# What colors to use?



## DominikPierog (Jul 5, 2010)

Hello.

Hello.
I make today bigger project.
I cut again in birch plywood a Wolf
Old project, I don't design it. I think it's pattern from Fox Chapel books.>>









New one is bigger and I save waste pieces (I hope all  )
Now I want make something similar to my old work foxes.
I save wasted pieces and create new artwork









Gluing those piecest to plywood.









What to do with my wasted pieces now?
Like last time paint black and glue to plain plywood.
Or paint pieces in color and background plywood on color?
What colors to choose?


----------



## Stick486 (Jan 4, 2013)

*wow!!!*


----------



## RainMan 2.0 (May 6, 2014)

Wow impressive work !


----------



## old55 (Aug 11, 2013)

WOW doesn't really quite cut it, but can't think what else to say.


----------



## old coasty (Aug 15, 2014)

How about Dazzling?


----------



## DominikPierog (Jul 5, 2010)

Guys woha.....
I remembered the old idea of the puzzle from plywood.
I can buy a wall mural. Glue on plywood shet, stick to this waste elements of plywood (painted to black or plain?).


----------



## mgmine (Jan 16, 2012)

Very nice work!


----------



## ksidwy (Jul 13, 2013)

Quote:
Originally Posted by Rick:
_Wow impressive work ! _

+1. 
sid


----------



## Stick486 (Jan 4, 2013)

old coasty said:


> How about Dazzling?


Doesn't cover...


----------



## Garyk (Dec 29, 2011)

How about Wow, dazzling and "imaginative" Stick. That cover it. Really great work. Not sure I have that much patience.


----------



## DaninVan (Jan 1, 2012)

I _know_ I don't have that much patience!
Gobsmacked I am!!


----------



## old coasty (Aug 15, 2014)

Stick is stuck on WOW!!!


----------



## TenGees (Sep 12, 2012)

That's nice, Dominik. It's like the spirit of the wolf is watching the forest.

I think the waste parts need to be darker than the background, otherwise it will look like a negative. So in my opinion black works good.

Where you show the six colours, two look like a negative: white on orange and grey on red. I like the other choices better.


----------

» Given material
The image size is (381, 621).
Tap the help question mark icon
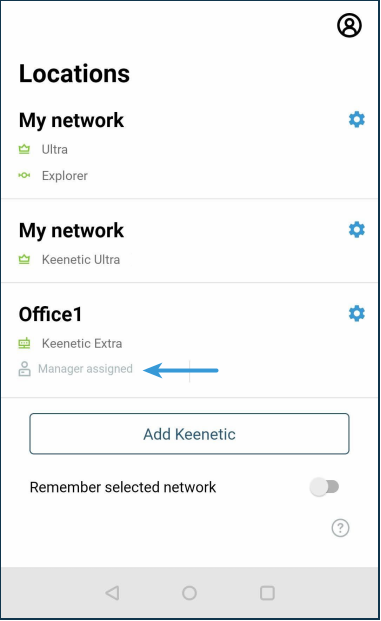tap(340, 528)
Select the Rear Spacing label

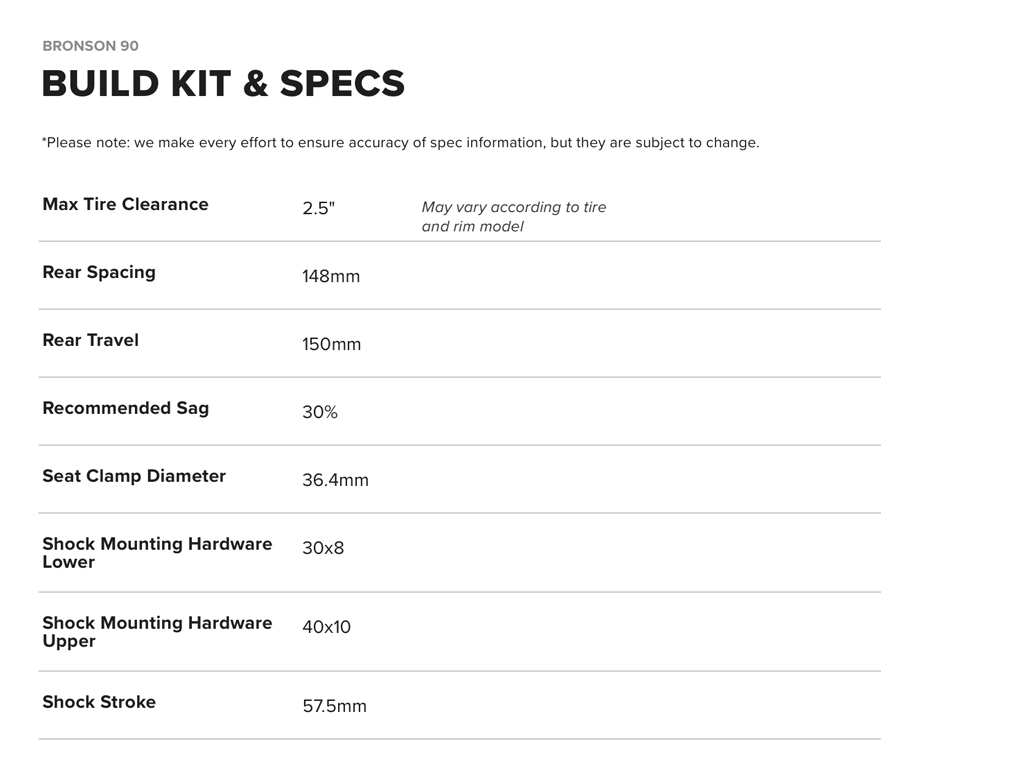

» Exercise goal
Can you repeat the plywood wolf thread word for word between "I make today" and "old work foxes.", inclusive?

» Result of this exercise
I make today bigger project.
I cut again in birch plywood a Wolf
Old project, I don't design it. I think it's pattern from Fox Chapel books.>>









New one is bigger and I save waste pieces (I hope all  )
Now I want make something similar to my old work foxes.